==== Exercise data

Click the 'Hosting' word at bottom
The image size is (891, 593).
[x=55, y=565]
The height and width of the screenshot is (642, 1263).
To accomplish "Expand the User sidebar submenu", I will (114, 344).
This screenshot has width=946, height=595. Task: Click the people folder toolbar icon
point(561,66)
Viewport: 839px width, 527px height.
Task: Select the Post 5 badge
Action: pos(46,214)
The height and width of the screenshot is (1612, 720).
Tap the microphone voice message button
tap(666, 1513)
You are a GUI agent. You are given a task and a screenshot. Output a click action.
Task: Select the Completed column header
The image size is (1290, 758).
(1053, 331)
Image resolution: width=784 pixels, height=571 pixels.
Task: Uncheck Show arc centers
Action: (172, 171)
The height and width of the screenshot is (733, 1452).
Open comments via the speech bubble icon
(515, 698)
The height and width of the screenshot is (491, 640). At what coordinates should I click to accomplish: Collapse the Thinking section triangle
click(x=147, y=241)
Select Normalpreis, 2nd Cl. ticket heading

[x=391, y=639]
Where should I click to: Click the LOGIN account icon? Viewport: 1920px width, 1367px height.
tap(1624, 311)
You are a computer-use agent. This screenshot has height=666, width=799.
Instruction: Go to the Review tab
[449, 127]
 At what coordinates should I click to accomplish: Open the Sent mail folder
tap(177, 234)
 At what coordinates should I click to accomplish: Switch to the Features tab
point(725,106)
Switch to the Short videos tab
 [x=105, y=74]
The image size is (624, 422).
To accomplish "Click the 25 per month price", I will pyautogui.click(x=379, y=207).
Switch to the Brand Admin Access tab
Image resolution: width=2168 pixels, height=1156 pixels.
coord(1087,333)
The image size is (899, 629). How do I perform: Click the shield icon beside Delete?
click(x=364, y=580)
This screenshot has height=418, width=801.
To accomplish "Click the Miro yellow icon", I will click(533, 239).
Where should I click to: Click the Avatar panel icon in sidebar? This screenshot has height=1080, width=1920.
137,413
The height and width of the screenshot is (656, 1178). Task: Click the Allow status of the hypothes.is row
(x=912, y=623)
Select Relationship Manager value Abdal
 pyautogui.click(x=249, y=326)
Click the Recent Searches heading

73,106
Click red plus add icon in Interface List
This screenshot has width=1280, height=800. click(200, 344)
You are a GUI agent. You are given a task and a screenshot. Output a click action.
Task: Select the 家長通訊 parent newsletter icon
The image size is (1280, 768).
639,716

========

▸ **Exercise aim**:
The full set of entries should be transcribed exactly.

▸ **Task solution**:
Click the 'Hosting' word at bottom
The image size is (891, 593).
[x=55, y=565]
The height and width of the screenshot is (642, 1263).
To accomplish "Expand the User sidebar submenu", I will (114, 344).
This screenshot has width=946, height=595. Task: Click the people folder toolbar icon
point(561,66)
Viewport: 839px width, 527px height.
Task: Select the Post 5 badge
Action: pos(46,214)
The height and width of the screenshot is (1612, 720).
Tap the microphone voice message button
tap(666, 1513)
You are a GUI agent. You are given a task and a screenshot. Output a click action.
Task: Select the Completed column header
The image size is (1290, 758).
(1053, 331)
Image resolution: width=784 pixels, height=571 pixels.
Task: Uncheck Show arc centers
Action: (172, 171)
The height and width of the screenshot is (733, 1452).
Open comments via the speech bubble icon
(515, 698)
The height and width of the screenshot is (491, 640). At what coordinates should I click to accomplish: Collapse the Thinking section triangle
click(x=147, y=241)
Select Normalpreis, 2nd Cl. ticket heading

[x=391, y=639]
Where should I click to: Click the LOGIN account icon? Viewport: 1920px width, 1367px height.
tap(1624, 311)
You are a computer-use agent. This screenshot has height=666, width=799.
Instruction: Go to the Review tab
[449, 127]
 At what coordinates should I click to accomplish: Open the Sent mail folder
tap(177, 234)
 At what coordinates should I click to accomplish: Switch to the Features tab
point(725,106)
Switch to the Short videos tab
 [x=105, y=74]
The image size is (624, 422).
To accomplish "Click the 25 per month price", I will pyautogui.click(x=379, y=207).
Switch to the Brand Admin Access tab
Image resolution: width=2168 pixels, height=1156 pixels.
coord(1087,333)
The image size is (899, 629). How do I perform: Click the shield icon beside Delete?
click(x=364, y=580)
This screenshot has height=418, width=801.
To accomplish "Click the Miro yellow icon", I will click(533, 239).
Where should I click to: Click the Avatar panel icon in sidebar? This screenshot has height=1080, width=1920.
137,413
The height and width of the screenshot is (656, 1178). Task: Click the Allow status of the hypothes.is row
(x=912, y=623)
Select Relationship Manager value Abdal
 pyautogui.click(x=249, y=326)
Click the Recent Searches heading

73,106
Click red plus add icon in Interface List
This screenshot has width=1280, height=800. click(200, 344)
You are a GUI agent. You are given a task and a screenshot. Output a click action.
Task: Select the 家長通訊 parent newsletter icon
The image size is (1280, 768).
639,716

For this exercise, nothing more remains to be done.